(Stored items from a collection)
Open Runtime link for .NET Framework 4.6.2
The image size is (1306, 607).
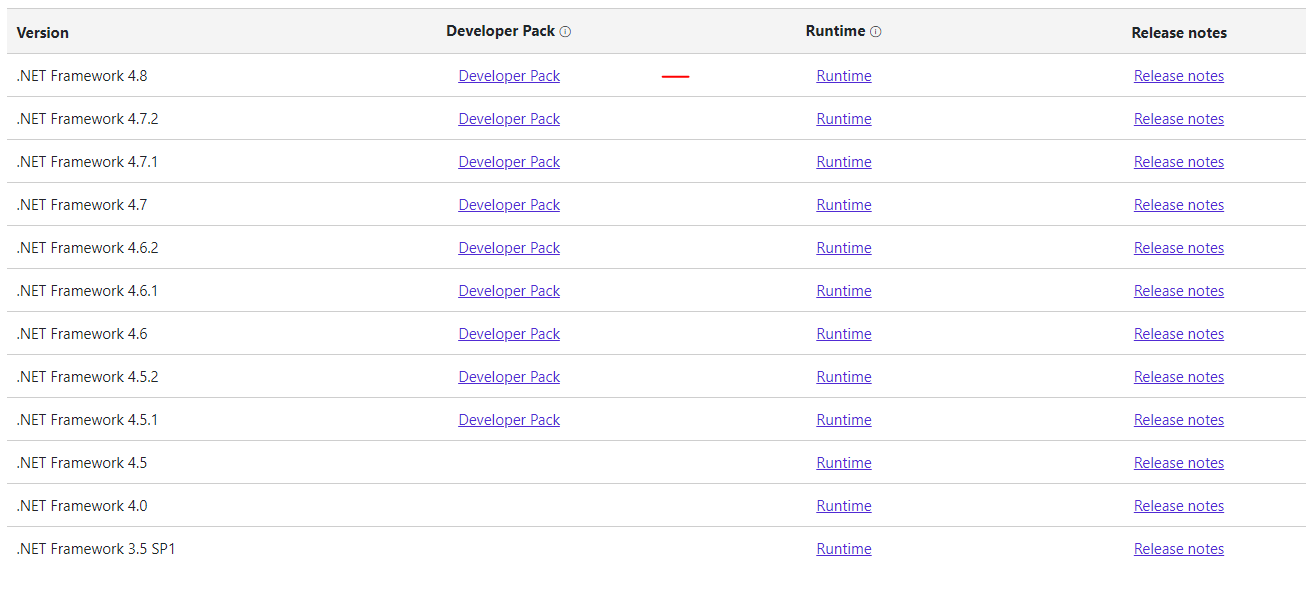coord(843,248)
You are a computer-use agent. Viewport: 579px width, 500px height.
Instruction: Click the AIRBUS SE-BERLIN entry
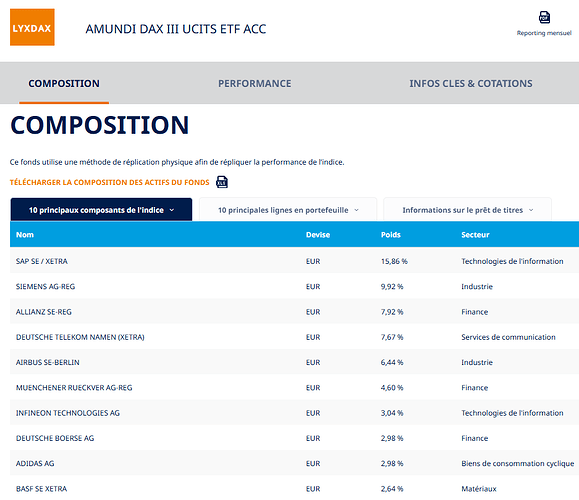(x=48, y=362)
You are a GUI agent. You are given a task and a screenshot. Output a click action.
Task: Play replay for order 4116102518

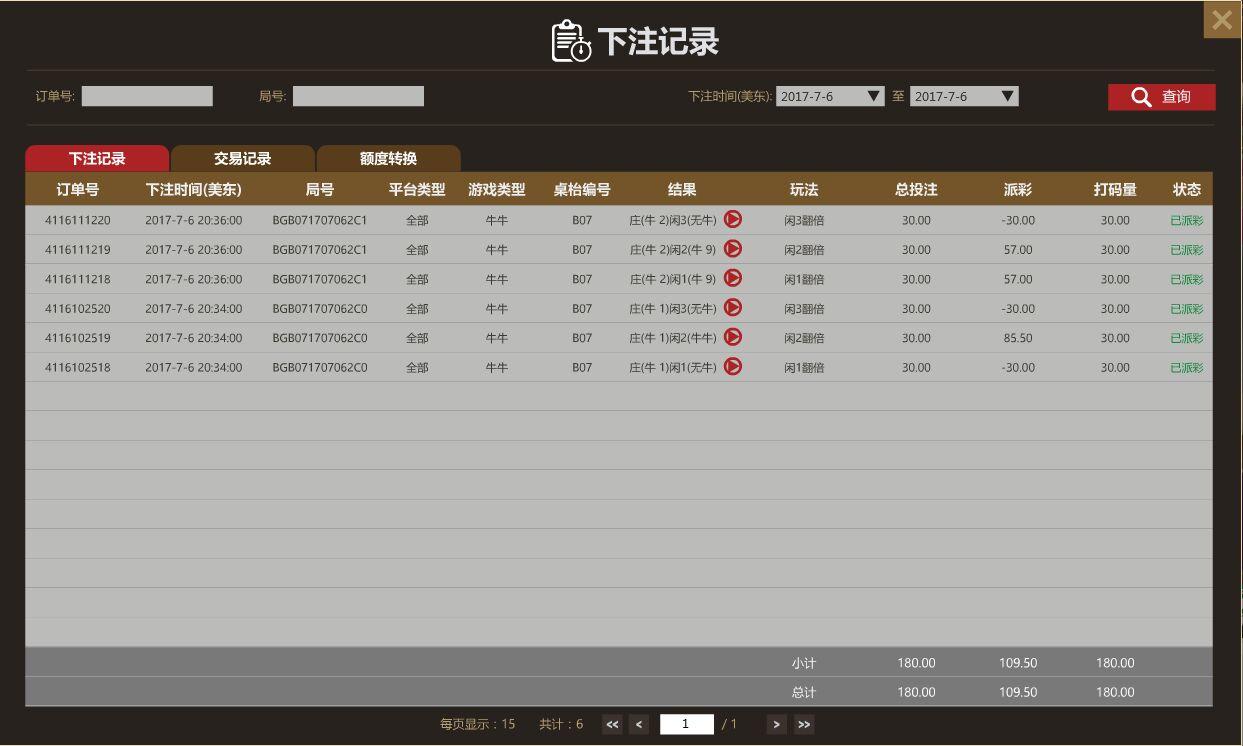733,367
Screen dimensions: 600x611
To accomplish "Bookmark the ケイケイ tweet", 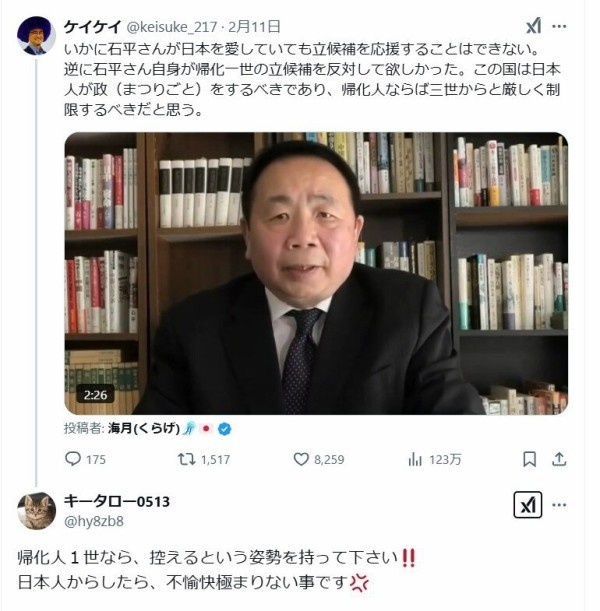I will (x=529, y=459).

▸ Task item
Using the entries above, determine how many lines include the string "agent" and write only that number.

▸ Exercise answer
2